-- RECORDS SHOWN --
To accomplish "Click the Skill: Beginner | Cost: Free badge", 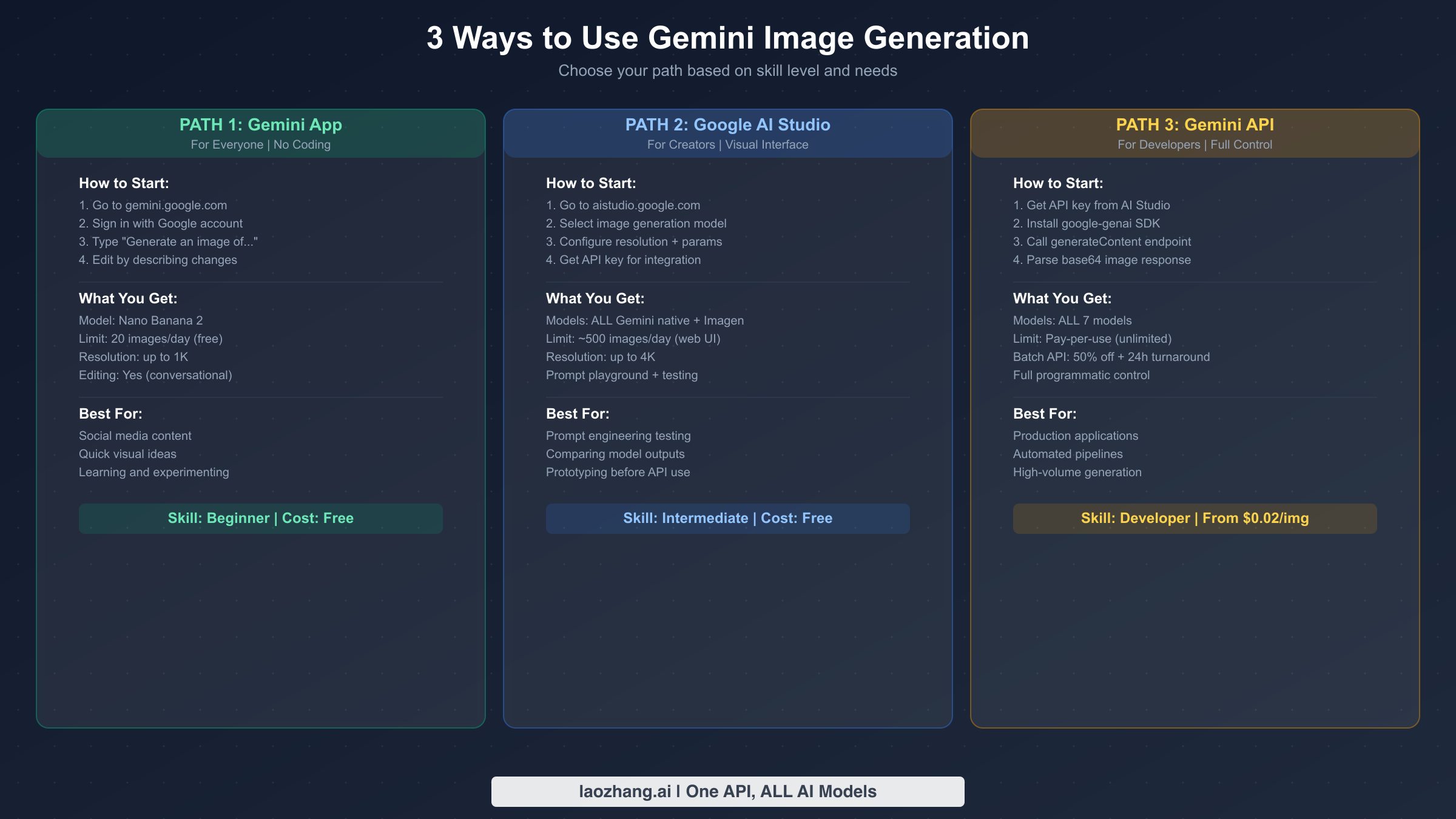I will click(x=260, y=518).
...
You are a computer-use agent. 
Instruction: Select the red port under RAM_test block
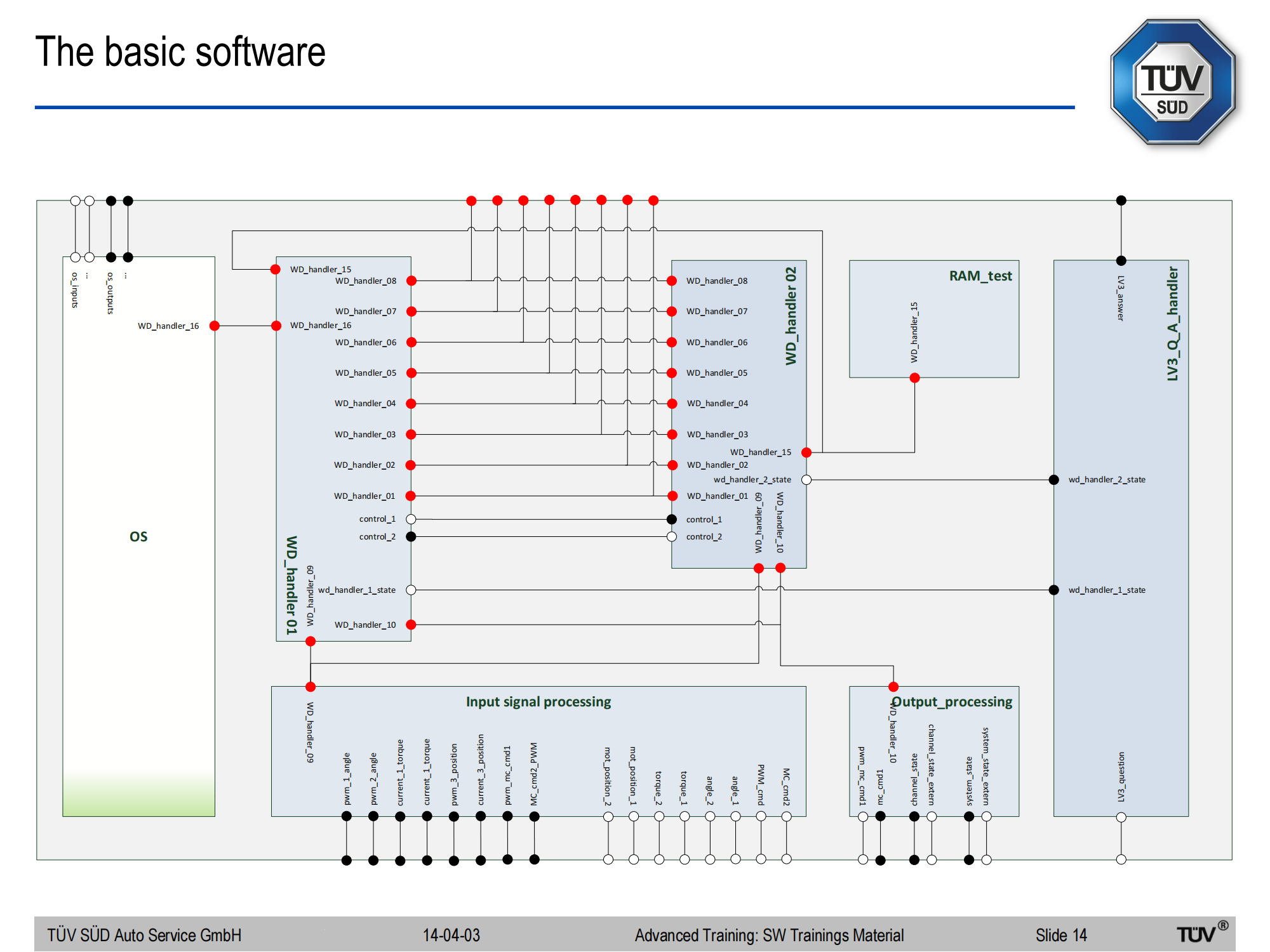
...
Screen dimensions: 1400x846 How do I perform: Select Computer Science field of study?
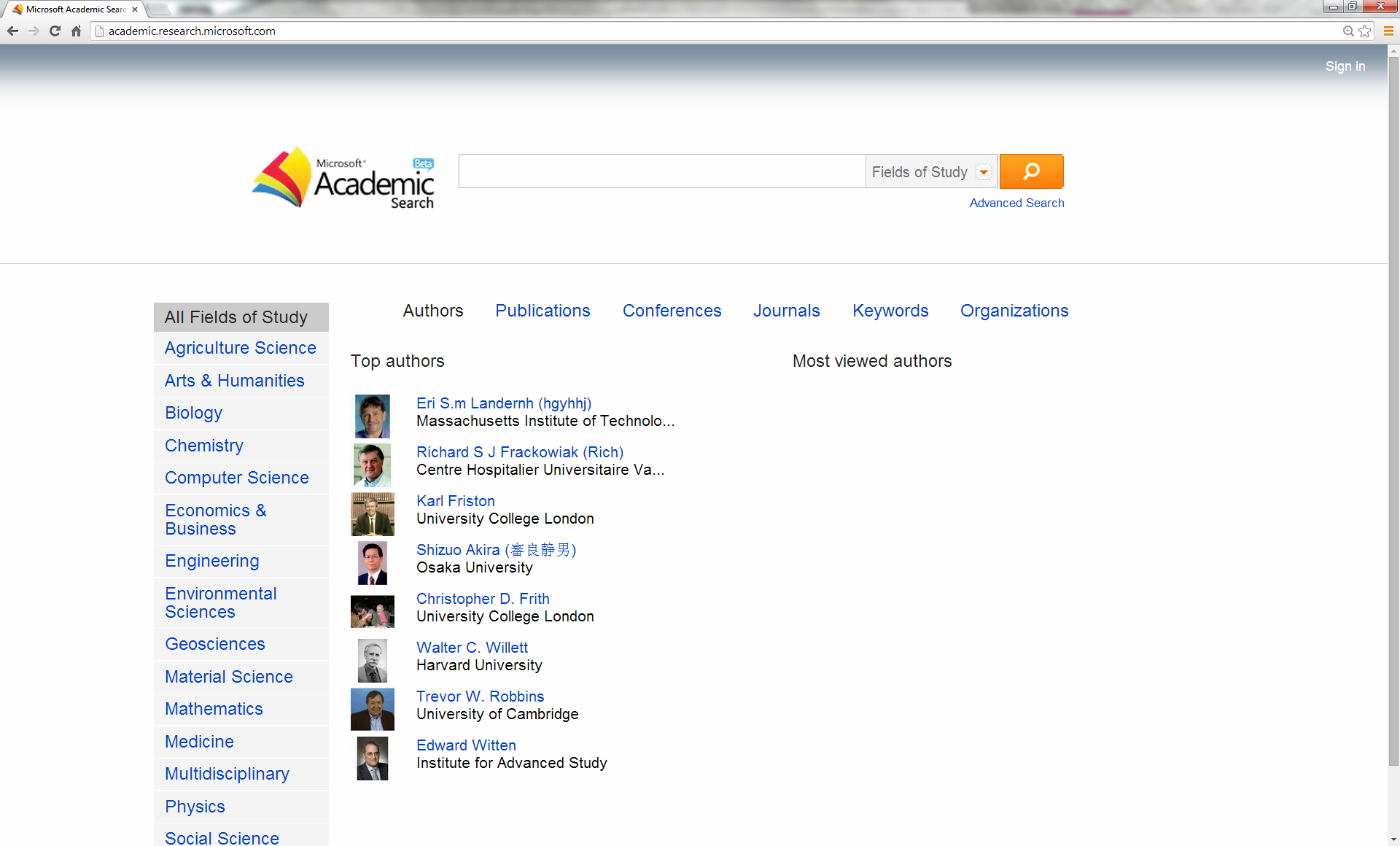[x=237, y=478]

-- EXERCISE AIM --
Give back exactly the lines above starting at the line where "You are a computer-use agent." appears and ending at the line where "Instruction: Select the" appears, both included, with no other lines.

-- EXERCISE RESPONSE --
You are a computer-use agent. 
Instruction: Select the red port under RAM_test block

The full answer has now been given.